*** Excerpted records ***

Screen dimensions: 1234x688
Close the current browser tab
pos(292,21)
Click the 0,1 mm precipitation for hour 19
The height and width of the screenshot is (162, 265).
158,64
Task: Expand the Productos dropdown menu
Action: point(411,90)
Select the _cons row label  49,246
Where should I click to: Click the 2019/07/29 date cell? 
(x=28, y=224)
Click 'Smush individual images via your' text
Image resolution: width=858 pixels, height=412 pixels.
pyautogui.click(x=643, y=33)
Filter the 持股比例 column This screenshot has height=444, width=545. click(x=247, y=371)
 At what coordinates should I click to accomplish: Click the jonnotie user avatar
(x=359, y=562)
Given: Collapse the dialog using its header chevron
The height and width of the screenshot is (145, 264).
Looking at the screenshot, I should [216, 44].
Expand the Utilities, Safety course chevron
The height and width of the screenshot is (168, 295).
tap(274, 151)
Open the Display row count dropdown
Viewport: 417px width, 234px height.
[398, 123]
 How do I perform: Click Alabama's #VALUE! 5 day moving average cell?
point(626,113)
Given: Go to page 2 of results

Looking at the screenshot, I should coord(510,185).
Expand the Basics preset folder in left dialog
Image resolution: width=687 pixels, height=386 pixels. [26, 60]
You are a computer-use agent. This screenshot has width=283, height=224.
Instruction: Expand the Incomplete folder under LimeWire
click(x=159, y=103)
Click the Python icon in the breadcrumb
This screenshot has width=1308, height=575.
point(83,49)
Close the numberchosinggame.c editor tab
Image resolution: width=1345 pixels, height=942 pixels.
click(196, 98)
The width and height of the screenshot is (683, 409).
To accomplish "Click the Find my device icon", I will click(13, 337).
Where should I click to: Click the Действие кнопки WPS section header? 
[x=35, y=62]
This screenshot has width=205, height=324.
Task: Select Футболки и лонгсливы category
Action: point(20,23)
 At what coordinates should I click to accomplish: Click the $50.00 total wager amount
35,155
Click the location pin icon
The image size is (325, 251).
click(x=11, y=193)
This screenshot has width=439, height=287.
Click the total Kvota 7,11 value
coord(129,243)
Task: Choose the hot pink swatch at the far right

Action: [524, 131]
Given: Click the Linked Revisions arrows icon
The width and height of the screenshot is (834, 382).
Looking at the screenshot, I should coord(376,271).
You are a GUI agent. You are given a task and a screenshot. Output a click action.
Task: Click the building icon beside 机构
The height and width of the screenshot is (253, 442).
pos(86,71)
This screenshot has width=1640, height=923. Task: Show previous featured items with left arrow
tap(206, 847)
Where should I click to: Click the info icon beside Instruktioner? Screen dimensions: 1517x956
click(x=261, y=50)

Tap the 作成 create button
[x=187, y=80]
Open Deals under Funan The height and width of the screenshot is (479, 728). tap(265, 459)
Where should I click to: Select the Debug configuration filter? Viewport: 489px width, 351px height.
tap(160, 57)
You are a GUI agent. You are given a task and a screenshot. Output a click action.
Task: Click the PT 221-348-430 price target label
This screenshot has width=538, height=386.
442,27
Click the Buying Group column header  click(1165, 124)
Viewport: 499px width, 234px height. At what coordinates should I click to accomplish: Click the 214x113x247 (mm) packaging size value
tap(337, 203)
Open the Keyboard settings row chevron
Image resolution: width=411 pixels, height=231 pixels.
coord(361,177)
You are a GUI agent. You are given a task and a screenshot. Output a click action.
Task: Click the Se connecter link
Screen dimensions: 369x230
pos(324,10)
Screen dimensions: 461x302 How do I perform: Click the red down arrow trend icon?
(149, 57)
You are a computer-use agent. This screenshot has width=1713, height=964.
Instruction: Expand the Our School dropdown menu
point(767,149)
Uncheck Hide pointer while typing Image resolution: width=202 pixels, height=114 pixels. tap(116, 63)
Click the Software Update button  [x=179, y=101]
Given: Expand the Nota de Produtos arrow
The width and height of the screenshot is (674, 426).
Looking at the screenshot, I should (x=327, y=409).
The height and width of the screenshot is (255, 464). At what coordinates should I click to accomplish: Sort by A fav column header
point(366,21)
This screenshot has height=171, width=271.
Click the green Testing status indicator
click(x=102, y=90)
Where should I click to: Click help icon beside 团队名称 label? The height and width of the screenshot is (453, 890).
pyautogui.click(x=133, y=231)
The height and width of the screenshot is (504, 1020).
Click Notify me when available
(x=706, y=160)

*** End of Excerpted records ***

Your task:
Wherever the word "computer" appears in the entries above, copy that whole line.

Exercise result:
You are a computer-use agent. This screenshot has width=283, height=224.
You are a computer-use agent. This screenshot has width=1713, height=964.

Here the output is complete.